The extraordinary means that had taken place in Rome, in a climate where new foundations were not approved, was an even further confirmation of God’s providence.
“The best and most beautiful things in the world cannot be seen or even touched – they must be felt with the heart.” Helen Keller
I find myself wondering what it would have been like to be in the room of that General Chapter in 1826. I have never experienced a General Chapter but I have had the privilege and joy of attending a Convocation as well as other gatherings of Oblates and Associates, of coming together – like a very large family reunion or gathering. I have witnessed the joy and love and connection, the bond between some who might not have even met before. There is an affinity, a kinship, something shared which is more than blood, as Helen Keller said – of the heart, of our ‘beings’. It is beyond us and yet a part of us – God in us.

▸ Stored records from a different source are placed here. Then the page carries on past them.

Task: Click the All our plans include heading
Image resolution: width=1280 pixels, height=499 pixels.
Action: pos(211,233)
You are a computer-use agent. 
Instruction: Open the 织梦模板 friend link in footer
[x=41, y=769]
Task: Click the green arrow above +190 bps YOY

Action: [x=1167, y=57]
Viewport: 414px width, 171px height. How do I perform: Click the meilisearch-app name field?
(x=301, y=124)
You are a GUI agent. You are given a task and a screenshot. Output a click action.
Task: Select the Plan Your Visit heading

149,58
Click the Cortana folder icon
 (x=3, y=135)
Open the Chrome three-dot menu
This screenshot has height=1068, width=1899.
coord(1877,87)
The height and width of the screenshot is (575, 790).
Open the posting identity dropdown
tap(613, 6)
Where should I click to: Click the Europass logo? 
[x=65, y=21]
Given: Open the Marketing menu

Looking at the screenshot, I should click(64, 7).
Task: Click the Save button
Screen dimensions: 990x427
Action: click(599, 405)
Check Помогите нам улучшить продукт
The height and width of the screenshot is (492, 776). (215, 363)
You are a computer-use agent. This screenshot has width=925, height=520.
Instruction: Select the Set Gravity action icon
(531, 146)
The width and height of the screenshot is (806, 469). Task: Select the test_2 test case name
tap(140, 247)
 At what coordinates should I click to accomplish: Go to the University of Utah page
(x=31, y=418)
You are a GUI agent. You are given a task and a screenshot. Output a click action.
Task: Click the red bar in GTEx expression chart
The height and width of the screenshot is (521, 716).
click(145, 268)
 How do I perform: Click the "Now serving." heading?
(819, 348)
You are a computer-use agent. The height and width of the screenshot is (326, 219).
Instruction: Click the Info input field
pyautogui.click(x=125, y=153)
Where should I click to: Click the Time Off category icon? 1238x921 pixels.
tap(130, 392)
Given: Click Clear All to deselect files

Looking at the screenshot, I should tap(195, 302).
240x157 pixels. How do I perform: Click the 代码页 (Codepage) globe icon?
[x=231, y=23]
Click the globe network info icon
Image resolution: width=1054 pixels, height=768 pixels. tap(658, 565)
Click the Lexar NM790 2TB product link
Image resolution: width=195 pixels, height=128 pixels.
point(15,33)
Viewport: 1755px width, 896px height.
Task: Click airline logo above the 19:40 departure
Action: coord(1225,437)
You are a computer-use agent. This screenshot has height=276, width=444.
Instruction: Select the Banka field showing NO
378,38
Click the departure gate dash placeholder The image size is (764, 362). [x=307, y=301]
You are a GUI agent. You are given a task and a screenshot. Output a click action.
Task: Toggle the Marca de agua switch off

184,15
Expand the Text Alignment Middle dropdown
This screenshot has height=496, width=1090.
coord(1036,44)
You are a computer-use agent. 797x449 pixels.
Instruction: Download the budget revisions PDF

I find myself thinking of Eugene as he speaks of the Rule as not being from him but rather from God. It takes courage to say that and then live it. Eugene who had not just once but many times and ways over (a life long way of being), given himself totally to God – all that he was. He was claiming that this all came from God. I remember writing a reflection once and then reading it later and asking myself where did that come from – how could I possibly know and write so authoritatively? Another time at a workshop giving an explanation to a person of how God calls and invites us and then asking myself where the words had come from. A little bit scary, wondrous, humbling. That God might – would – speak through me? That takes things to a whole new level, a new realm. Something once brought into the light cannot be denied, never hidden away in the dark again – it can only be lived out! Life changing! Yet there was Eugene – daring to say it.
I wonder why sometimes we, I, am so hesitant to give credit to God – it is not fashionable but it is the only explanation of what is and what can be. I think of the early Christians who were in the lions dens so-to-speak. I wonder if this world today is not somehow a kind of ‘lions den’? Who will we give homage to? Who will we, or won’t we deny? Who or what will we be an instrument of? I cannot be a person divided – if I believe that God is in me, a part of me, the author of my dna then I will have to live accordingly. Scary – but then the other thought – God in me. How could I deny that? Why would I want to?